1 甲建物の所有者Aが、甲建物の隣家に居住し、甲建物の裏口を常に監視して第三者の侵入を制止していたとしても、甲建物に錠をかけてその鍵を所持しない限り、Aが甲建物を占有しているとはいえない。

2 乙土地の所有者の相続人Bが、乙土地上の建物に居住しているCに対して乙土地の明渡しを求めた場合、Cは、占有者が占有物について行使する権利は適法であるとの推定規定を根拠として、明渡しを拒否することができる。

3 丙土地の占有を代理しているDは、丙土地の占有が第三者に妨害された場合には、第三者に対して占有保持の訴えを提起することができる。
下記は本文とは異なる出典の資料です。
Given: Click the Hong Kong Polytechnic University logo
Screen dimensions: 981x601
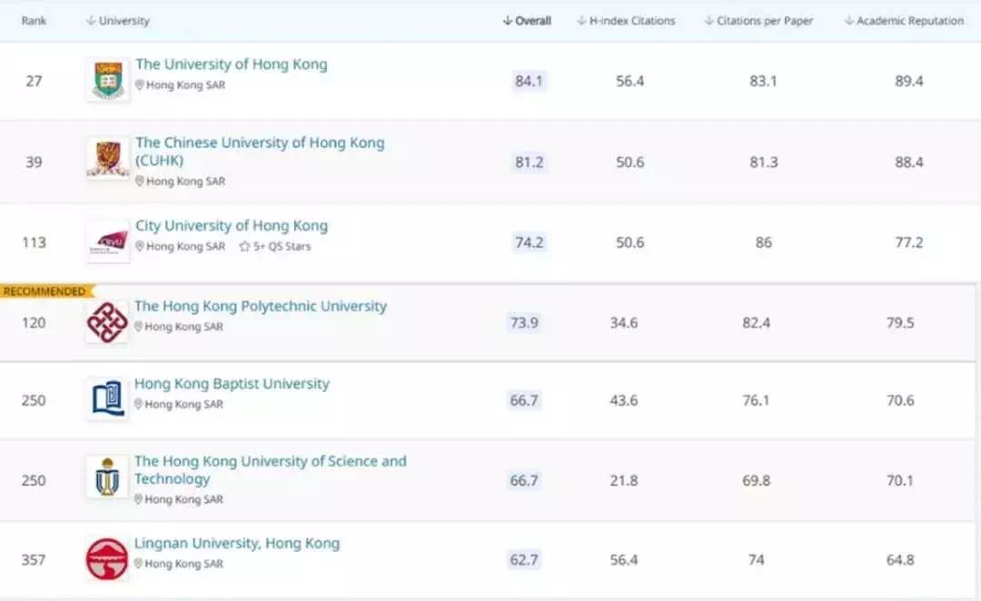Looking at the screenshot, I should [x=107, y=322].
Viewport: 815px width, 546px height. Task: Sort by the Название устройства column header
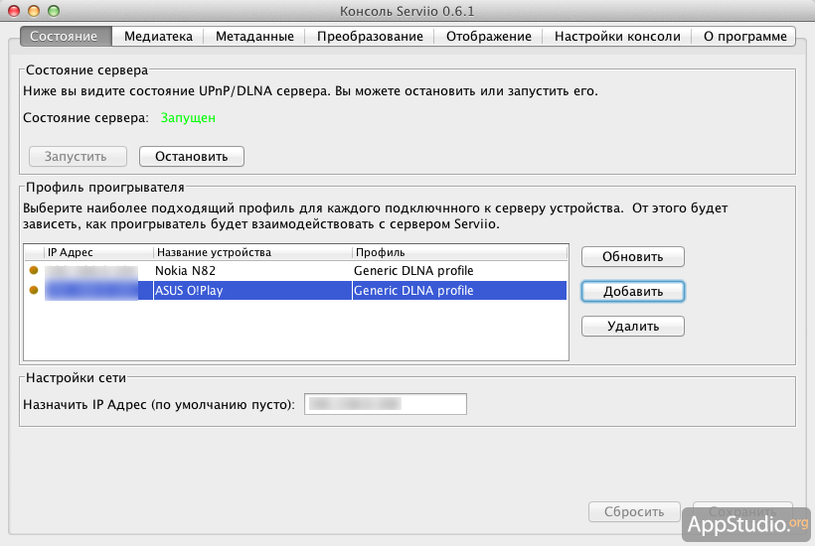252,252
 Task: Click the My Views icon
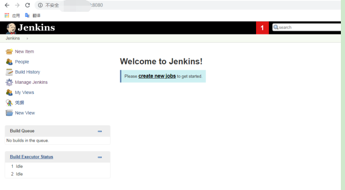click(9, 92)
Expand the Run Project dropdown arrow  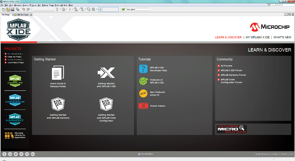tap(73, 10)
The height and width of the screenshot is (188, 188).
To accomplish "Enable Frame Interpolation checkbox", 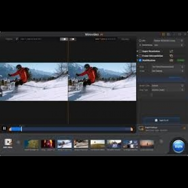I will (140, 56).
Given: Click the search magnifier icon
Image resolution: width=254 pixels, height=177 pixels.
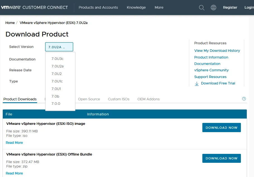Looking at the screenshot, I should coord(202,8).
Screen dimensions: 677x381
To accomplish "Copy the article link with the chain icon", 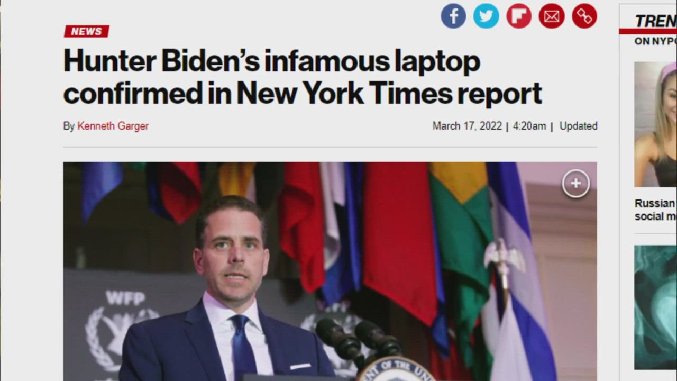I will pos(584,16).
4 占有回収の訴えは、占有を侵奪した者及びその特定承継人に対して当然に提起することができる。


 正解 3

1 × このような場合、占有といえる。(判例)

2 × 188条の規定は、権利の存在ないし帰属が適法と推定するのであって、権利変動についてまで推定するものではない。したがって本肢では、占有者Cは、この推定規定を根拠として、明渡しを拒否することはできず、占有者Cが占有物について行使する権利(判例では賃借権)を立証する必要がある。(判例)

3 ○ そのとおり。(181)

4 × 占有回収の訴えは、特定承継人に対して提起できない(悪意の場合を除く)。(200)

【参照】 206条207条 の後半、解説部分

第181条 (代理占有)
占有権は、代理人によって取得することができる。

第188条 (占有物について行使する権利の適法の推定)
占有者が占有物について行使する権利は、適法に有するものと推定する。

第200条 (占有回収の訴え)
占有者がその占有を奪われたときは、占有回収の訴えにより、その物の返還及び損害の賠償を請求することができる。
2 占有回収の訴えは、占有を侵奪した者の特定承継人に対して提起することができない。ただし、その承継人が侵奪の事実を知っていたときは、この限りでない。